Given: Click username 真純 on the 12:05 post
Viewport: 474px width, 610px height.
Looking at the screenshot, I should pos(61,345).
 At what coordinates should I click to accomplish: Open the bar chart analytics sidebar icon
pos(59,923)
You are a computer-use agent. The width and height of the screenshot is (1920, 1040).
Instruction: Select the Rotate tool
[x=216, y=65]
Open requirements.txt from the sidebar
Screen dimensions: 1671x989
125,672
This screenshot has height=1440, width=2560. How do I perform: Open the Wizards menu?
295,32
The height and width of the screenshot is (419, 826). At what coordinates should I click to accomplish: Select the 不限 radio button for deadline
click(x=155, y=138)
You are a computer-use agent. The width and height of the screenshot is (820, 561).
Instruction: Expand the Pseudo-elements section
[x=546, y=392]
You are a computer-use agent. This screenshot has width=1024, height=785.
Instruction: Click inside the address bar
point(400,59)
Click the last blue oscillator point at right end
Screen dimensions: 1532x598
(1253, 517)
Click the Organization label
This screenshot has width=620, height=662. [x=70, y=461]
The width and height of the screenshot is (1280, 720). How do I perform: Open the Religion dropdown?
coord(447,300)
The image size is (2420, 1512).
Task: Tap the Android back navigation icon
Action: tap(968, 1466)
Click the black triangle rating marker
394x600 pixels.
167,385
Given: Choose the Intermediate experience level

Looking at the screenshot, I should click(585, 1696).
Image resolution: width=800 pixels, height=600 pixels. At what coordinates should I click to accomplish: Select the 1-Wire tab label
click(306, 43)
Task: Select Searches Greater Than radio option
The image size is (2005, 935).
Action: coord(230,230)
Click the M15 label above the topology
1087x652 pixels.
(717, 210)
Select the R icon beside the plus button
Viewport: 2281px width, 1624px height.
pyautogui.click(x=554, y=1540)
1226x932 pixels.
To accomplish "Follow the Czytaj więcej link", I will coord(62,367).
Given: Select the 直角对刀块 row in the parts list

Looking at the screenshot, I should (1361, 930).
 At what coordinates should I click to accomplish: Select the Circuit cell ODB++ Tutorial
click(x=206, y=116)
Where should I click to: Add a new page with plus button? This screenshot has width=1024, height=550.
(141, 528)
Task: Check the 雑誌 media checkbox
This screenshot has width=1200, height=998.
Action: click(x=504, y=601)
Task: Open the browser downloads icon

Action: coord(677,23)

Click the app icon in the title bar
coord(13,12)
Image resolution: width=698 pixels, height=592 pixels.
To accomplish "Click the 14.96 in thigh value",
==================================================
Your task:
Rewrite the records from the line containing "1226x932 pixels." through the line containing "click(x=206, y=116)", changing every "Select" to "Choose" and leaving all other text as it is.

Expected answer:
1226x932 pixels.
To accomplish "Follow the Czytaj więcej link", I will coord(62,367).
Given: Choose the 直角对刀块 row in the parts list

Looking at the screenshot, I should (1361, 930).
 At what coordinates should I click to accomplish: Choose the Circuit cell ODB++ Tutorial
click(x=206, y=116)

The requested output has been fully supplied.